*WORK INSTRUCTION*
Retype all of the records precisely.

*RECORDS FOR PROCESSING*
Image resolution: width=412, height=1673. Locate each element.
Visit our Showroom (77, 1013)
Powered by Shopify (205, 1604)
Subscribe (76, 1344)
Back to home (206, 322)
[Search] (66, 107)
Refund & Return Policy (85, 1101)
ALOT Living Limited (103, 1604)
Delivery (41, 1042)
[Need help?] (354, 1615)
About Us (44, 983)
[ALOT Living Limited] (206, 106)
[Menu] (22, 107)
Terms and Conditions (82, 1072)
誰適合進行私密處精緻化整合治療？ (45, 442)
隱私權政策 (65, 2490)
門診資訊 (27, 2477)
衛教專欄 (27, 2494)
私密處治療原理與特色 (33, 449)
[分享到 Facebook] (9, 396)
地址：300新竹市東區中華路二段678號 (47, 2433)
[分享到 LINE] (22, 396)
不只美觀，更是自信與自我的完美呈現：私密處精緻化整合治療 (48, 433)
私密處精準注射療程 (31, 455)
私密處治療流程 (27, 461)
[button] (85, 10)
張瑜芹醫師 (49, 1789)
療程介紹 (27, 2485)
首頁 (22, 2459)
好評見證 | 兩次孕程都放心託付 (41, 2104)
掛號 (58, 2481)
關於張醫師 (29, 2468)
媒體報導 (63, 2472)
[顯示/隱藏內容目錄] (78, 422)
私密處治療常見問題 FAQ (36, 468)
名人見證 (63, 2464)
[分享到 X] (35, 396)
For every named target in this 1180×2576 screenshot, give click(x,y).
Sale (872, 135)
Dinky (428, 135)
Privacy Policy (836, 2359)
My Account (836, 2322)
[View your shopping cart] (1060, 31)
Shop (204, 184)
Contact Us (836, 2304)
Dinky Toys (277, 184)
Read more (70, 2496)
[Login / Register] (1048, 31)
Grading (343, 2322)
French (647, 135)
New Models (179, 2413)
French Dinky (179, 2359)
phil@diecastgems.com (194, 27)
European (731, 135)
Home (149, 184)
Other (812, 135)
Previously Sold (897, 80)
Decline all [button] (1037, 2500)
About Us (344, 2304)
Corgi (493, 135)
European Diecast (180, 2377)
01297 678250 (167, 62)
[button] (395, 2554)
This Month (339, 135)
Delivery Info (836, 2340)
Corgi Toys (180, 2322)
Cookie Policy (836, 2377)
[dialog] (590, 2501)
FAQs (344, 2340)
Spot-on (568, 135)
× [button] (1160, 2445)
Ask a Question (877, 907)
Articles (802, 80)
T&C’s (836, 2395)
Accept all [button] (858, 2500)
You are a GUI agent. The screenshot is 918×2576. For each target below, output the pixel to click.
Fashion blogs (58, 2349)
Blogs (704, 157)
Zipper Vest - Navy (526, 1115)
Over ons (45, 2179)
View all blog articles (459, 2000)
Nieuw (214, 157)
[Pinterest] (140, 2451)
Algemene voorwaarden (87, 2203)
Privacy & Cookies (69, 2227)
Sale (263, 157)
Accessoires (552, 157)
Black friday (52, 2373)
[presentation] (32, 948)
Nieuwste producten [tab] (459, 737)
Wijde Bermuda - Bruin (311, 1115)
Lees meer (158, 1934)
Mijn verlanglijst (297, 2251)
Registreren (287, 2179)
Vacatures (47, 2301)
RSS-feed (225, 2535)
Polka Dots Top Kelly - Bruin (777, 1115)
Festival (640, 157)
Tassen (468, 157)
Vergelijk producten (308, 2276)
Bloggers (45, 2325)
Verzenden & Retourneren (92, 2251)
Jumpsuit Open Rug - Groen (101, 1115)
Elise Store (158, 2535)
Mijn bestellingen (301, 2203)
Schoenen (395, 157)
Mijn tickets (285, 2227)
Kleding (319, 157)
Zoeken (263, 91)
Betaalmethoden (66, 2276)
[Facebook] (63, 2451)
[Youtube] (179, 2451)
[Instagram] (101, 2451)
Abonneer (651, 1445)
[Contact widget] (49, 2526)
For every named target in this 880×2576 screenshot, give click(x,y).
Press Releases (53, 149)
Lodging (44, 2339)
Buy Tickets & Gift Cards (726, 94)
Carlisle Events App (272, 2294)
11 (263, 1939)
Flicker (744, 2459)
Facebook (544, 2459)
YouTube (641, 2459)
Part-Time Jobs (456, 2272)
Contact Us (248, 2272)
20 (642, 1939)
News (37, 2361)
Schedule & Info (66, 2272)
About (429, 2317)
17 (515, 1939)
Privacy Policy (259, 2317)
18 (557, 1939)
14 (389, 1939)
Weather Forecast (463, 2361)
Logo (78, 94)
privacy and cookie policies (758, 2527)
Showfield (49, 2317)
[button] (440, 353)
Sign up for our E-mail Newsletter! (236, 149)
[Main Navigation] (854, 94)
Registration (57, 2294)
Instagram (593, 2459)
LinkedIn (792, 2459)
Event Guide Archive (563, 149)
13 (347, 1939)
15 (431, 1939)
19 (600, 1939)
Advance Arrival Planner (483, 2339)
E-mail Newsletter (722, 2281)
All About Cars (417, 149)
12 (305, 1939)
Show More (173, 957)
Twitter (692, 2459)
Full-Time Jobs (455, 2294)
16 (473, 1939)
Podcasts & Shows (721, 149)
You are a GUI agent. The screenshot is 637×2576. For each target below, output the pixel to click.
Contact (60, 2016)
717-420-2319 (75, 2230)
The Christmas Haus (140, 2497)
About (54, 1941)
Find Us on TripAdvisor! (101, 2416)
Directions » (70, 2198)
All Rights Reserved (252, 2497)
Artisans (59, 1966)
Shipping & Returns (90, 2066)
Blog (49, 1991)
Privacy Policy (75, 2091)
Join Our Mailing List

*EXERCISE RESPONSE*
Image resolution: width=412, height=1673. Locate each element.
Visit our Showroom (77, 1013)
Powered by Shopify (205, 1604)
Subscribe (76, 1344)
Back to home (206, 322)
[Search] (66, 107)
Refund & Return Policy (85, 1101)
ALOT Living Limited (103, 1604)
Delivery (41, 1042)
[Need help?] (354, 1615)
About Us (44, 983)
[ALOT Living Limited] (206, 106)
[Menu] (22, 107)
Terms and Conditions (82, 1072)
誰適合進行私密處精緻化整合治療？ (45, 442)
隱私權政策 (65, 2490)
門診資訊 (27, 2477)
衛教專欄 (27, 2494)
私密處治療原理與特色 (33, 449)
[分享到 Facebook] (9, 396)
地址：300新竹市東區中華路二段678號 (47, 2433)
[分享到 LINE] (22, 396)
不只美觀，更是自信與自我的完美呈現：私密處精緻化整合治療 (48, 433)
私密處精準注射療程 (31, 455)
私密處治療流程 (27, 461)
[button] (85, 10)
張瑜芹醫師 (49, 1789)
療程介紹 (27, 2485)
首頁 (22, 2459)
好評見證 | 兩次孕程都放心託付 (41, 2104)
掛號 (58, 2481)
關於張醫師 (29, 2468)
媒體報導 (63, 2472)
[顯示/隱藏內容目錄] (78, 422)
私密處治療常見問題 FAQ (36, 468)
名人見證 (63, 2464)
[分享到 X] (35, 396)
For every named target in this 1180×2576 screenshot, give click(x,y).
Sale (872, 135)
Dinky (428, 135)
Privacy Policy (836, 2359)
My Account (836, 2322)
[View your shopping cart] (1060, 31)
Shop (204, 184)
Contact Us (836, 2304)
Dinky Toys (277, 184)
Read more (70, 2496)
[Login / Register] (1048, 31)
Grading (343, 2322)
French (647, 135)
New Models (179, 2413)
French Dinky (179, 2359)
phil@diecastgems.com (194, 27)
European (731, 135)
Home (149, 184)
Other (812, 135)
Previously Sold (897, 80)
Decline all [button] (1037, 2500)
About Us (344, 2304)
Corgi (493, 135)
European Diecast (180, 2377)
01297 678250 (167, 62)
[button] (395, 2554)
This Month (339, 135)
Delivery Info (836, 2340)
Corgi Toys (180, 2322)
Cookie Policy (836, 2377)
[dialog] (590, 2501)
FAQs (344, 2340)
Spot-on (568, 135)
× [button] (1160, 2445)
Ask a Question (877, 907)
Articles (802, 80)
T&C’s (836, 2395)
Accept all [button] (858, 2500)
You are a GUI agent. The screenshot is 918×2576. For each target below, output the pixel to click.
Fashion blogs (58, 2349)
Blogs (704, 157)
Zipper Vest - Navy (526, 1115)
Over ons (45, 2179)
View all blog articles (459, 2000)
Nieuw (214, 157)
[Pinterest] (140, 2451)
Algemene voorwaarden (87, 2203)
Privacy & Cookies (69, 2227)
Sale (263, 157)
Accessoires (552, 157)
Black friday (52, 2373)
[presentation] (32, 948)
Nieuwste producten [tab] (459, 737)
Wijde Bermuda - Bruin (311, 1115)
Lees meer (158, 1934)
Mijn verlanglijst (297, 2251)
Registreren (287, 2179)
Vacatures (47, 2301)
RSS-feed (225, 2535)
Polka Dots Top Kelly - Bruin (777, 1115)
Festival (640, 157)
Tassen (468, 157)
Vergelijk producten (308, 2276)
Bloggers (45, 2325)
Verzenden & Retourneren (92, 2251)
Jumpsuit Open Rug - Groen (101, 1115)
Elise Store (158, 2535)
Mijn bestellingen (301, 2203)
Schoenen (395, 157)
Mijn tickets (285, 2227)
Kleding (319, 157)
Zoeken (263, 91)
Betaalmethoden (66, 2276)
[Facebook] (63, 2451)
[Youtube] (179, 2451)
[Instagram] (101, 2451)
Abonneer (651, 1445)
[Contact widget] (49, 2526)
For every named target in this 880×2576 screenshot, give click(x,y).
Press Releases (53, 149)
Lodging (44, 2339)
Buy Tickets & Gift Cards (726, 94)
Carlisle Events App (272, 2294)
11 (263, 1939)
Flicker (744, 2459)
Facebook (544, 2459)
YouTube (641, 2459)
Part-Time Jobs (456, 2272)
Contact Us (248, 2272)
20 (642, 1939)
News (37, 2361)
Schedule & Info (66, 2272)
About (429, 2317)
17 (515, 1939)
Privacy Policy (259, 2317)
18 (557, 1939)
14 (389, 1939)
Weather Forecast (463, 2361)
Logo (78, 94)
privacy and cookie policies (758, 2527)
Showfield (49, 2317)
[button] (440, 353)
Sign up for our E-mail Newsletter! (236, 149)
[Main Navigation] (854, 94)
Registration (57, 2294)
Instagram (593, 2459)
LinkedIn (792, 2459)
Event Guide Archive (563, 149)
13 (347, 1939)
15 (431, 1939)
19 (600, 1939)
Advance Arrival Planner (483, 2339)
E-mail Newsletter (722, 2281)
All About Cars (417, 149)
12 (305, 1939)
Show More (173, 957)
Twitter (692, 2459)
Full-Time Jobs (455, 2294)
16 (473, 1939)
Podcasts & Shows (721, 149)
You are a GUI agent. The screenshot is 637×2576. For each target below, output the pixel to click.
Contact (60, 2016)
717-420-2319 (75, 2230)
The Christmas Haus (140, 2497)
About (54, 1941)
Find Us on TripAdvisor! (101, 2416)
Directions » (70, 2198)
All Rights Reserved (252, 2497)
Artisans (59, 1966)
Shipping & Returns (90, 2066)
Blog (49, 1991)
Privacy Policy (75, 2091)
Join Our Mailing List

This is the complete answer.